Try it ::
Each line of data below must be printed exactly as written, with any pictures removed.

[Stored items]
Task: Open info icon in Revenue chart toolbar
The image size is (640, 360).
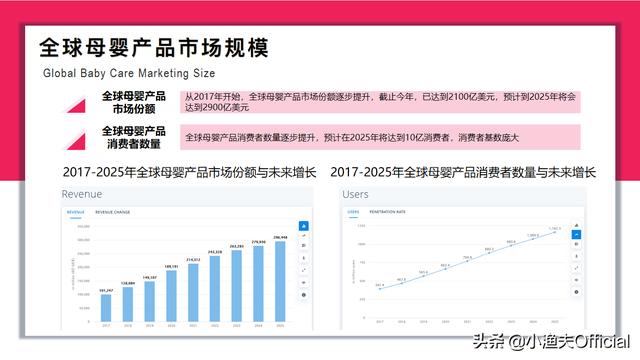Action: 304,295
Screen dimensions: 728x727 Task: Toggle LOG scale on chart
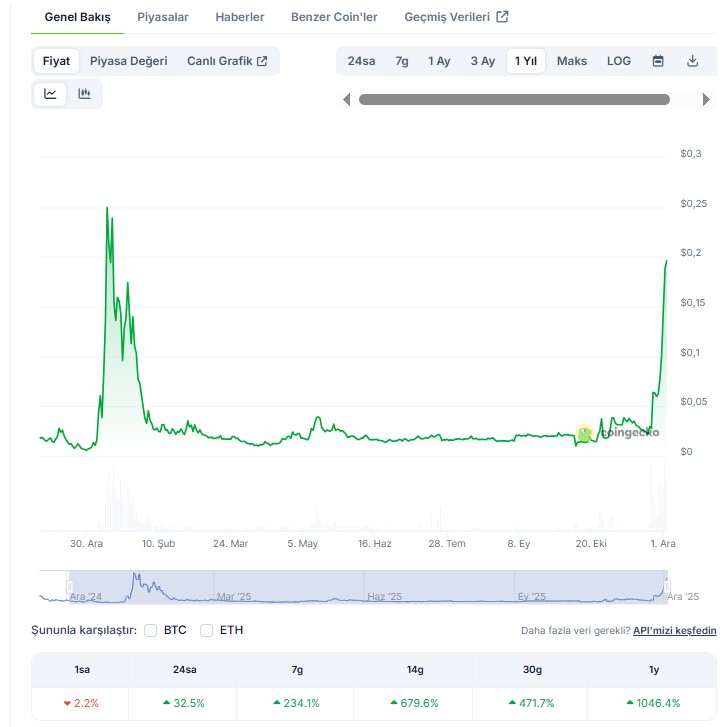[619, 61]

Answer to this problem ::
Task: Open info icon in Revenue chart toolbar
The image size is (640, 360).
Action: 304,295
Screen dimensions: 728x727 Task: Toggle LOG scale on chart
[619, 61]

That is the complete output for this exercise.